WHAT NEEDS TO BE DONE> Line tally for the word "will": count the lines below that contain it and reply with the number alone.

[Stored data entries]

============================================================

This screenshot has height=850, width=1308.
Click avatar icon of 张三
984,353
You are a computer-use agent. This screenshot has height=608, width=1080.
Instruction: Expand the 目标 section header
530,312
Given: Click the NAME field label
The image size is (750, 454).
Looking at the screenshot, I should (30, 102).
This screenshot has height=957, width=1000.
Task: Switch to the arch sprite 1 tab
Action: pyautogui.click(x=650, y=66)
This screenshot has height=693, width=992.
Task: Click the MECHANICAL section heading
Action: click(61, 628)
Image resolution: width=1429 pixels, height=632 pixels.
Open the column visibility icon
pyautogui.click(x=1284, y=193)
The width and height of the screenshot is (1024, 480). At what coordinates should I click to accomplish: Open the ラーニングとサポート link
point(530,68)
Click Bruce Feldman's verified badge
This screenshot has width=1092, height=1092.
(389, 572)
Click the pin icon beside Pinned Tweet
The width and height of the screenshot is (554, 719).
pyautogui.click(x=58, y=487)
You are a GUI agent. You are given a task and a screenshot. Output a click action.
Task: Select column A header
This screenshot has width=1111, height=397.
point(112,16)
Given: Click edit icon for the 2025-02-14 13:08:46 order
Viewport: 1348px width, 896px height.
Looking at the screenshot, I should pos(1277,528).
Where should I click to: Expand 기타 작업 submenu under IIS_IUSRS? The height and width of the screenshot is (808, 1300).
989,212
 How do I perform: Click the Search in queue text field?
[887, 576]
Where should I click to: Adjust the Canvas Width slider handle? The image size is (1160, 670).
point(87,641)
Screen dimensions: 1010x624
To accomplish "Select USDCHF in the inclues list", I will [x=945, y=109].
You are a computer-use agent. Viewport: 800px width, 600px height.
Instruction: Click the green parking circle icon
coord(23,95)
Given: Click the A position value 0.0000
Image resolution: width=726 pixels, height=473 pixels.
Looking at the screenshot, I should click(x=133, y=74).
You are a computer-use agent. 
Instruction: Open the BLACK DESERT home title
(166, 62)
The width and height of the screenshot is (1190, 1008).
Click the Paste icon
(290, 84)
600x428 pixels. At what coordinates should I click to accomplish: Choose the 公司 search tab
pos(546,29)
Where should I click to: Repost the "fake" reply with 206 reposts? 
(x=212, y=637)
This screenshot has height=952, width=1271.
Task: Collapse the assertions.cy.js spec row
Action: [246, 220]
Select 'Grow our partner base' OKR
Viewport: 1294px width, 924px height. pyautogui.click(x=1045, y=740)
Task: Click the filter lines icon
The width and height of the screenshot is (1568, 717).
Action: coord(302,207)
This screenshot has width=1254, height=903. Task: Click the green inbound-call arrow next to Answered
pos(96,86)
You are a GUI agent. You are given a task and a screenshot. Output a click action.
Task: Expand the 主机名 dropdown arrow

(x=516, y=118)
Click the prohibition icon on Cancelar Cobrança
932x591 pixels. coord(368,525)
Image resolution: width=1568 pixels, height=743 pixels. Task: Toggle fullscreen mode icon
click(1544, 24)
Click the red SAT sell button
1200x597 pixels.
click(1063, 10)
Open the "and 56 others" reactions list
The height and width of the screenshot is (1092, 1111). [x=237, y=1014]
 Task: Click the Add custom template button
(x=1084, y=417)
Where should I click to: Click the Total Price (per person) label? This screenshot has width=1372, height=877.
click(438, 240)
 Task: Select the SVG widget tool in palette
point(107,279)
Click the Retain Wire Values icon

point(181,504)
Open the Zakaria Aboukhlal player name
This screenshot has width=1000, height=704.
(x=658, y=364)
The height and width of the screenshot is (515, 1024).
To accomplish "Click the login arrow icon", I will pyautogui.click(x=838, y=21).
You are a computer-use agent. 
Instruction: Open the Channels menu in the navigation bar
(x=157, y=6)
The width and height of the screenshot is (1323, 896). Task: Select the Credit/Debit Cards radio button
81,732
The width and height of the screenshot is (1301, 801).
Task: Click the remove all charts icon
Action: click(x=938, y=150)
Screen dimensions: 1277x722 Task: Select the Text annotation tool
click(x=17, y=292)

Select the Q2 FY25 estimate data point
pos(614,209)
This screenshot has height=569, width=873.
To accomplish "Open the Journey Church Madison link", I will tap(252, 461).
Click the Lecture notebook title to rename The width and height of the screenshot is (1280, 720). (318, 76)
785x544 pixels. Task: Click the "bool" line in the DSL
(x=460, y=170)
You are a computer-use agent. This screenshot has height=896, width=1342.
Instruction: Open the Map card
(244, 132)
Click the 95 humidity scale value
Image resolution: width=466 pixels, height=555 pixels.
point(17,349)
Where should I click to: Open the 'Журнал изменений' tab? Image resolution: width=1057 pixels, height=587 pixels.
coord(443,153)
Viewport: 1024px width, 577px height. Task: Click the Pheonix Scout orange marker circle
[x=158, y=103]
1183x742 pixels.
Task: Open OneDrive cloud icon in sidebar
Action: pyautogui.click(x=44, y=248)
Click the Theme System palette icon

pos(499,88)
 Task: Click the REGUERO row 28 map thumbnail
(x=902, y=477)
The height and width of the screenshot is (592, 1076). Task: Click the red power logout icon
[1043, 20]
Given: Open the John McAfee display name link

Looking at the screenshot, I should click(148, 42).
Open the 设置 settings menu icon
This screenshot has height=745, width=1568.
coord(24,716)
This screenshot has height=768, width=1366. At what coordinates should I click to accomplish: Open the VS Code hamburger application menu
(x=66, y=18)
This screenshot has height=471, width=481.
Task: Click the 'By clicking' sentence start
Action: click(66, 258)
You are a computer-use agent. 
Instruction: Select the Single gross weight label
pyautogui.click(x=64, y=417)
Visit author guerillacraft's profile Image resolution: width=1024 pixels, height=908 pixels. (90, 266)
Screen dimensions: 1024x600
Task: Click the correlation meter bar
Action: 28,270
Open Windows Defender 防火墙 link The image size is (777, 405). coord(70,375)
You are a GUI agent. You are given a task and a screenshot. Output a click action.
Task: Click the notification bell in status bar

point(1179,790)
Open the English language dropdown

============================================================

RESULT FOR THIS TASK> 3